Outlook’s new feature allows you to hold onto deleted emails longer than ever. By setting a later purge date, you can hold onto important communications without cluttering your email folders.  

Office 365 Archiving

Most people have likely suffered the heartache of deleting an important email. You search and search again through your inbox and the communication is nowhere to be found. Although some providers archive emails automatically instead of deleting them forever, the emails are eventually purged from the server. With Outlook’s new feature you can hold onto emails longer and not worry about those emails disappearing for good a short month later.

Why Save Deleted Emails?

For each opened email, you have to make a clutch decision: archive or delete the communication?

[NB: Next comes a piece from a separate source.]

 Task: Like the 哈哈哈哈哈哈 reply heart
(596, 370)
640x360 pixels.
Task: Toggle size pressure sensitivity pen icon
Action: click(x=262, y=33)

In some cases, like if you receive any spam, deleting the offending email is a no brainer. However, emails from contacts are often different. For instance, if a colleague sends a link to a website you need, you may decide to delete the email after finding the URL. However, a couple months down the road you may wish to bring up the email. If the email has yet to be purged, this saves you the headache of having to get in touch with your coworker to ask for him or her to resend the information. Another case for not prematurely deleting emails is to retrieve contact information. If you accidentally delete an email without copying contact details, you may have a hard time tracking down the sender to get back in touch.

Office 365 Presets

In most cases, deleted Outlook emails are automatically set to purge from the system after 30 days. For onsite Outlook inboxes run on an Exchange server, an administrator is responsible for setting the length of time for emails to stay in the Deleted folder. This timeframe is managed through the system’s Messaging Records Management feature. The default setting is for emails older than 30 days to get moved to a recoverable subfolder. The subfolder holds onto the emails for 15 days before completely removing them from the system. Onsite Exchange users were able to change this default setting in the past, but Office 365 administrators were stuck with losing emails permanently after 30 days. Luckily, the retention policy is now changed for Office 365 and administrators have the option for allowing the purge to take place a maximum of 24,855 days in the future. The date used by the system is the timestamp of the email or the last time the message was edited.

Don’t worry about any of these settings getting rid of your archived items. Once you save an email to a particular folder, the email can only be manually deleted from the server. Keep in mind there is a setting to delete expired items in Outlook within your Office settings. For instance, emails in your inbox have a default aging period of six months while outbox emails age after three months.

If you don’t have any system recovery options in place, prematurely purging Outlook emails can be disastrous. Make adjustments to your purge settings to have a holding place for emails you’re unsure if you should permanently delete or not.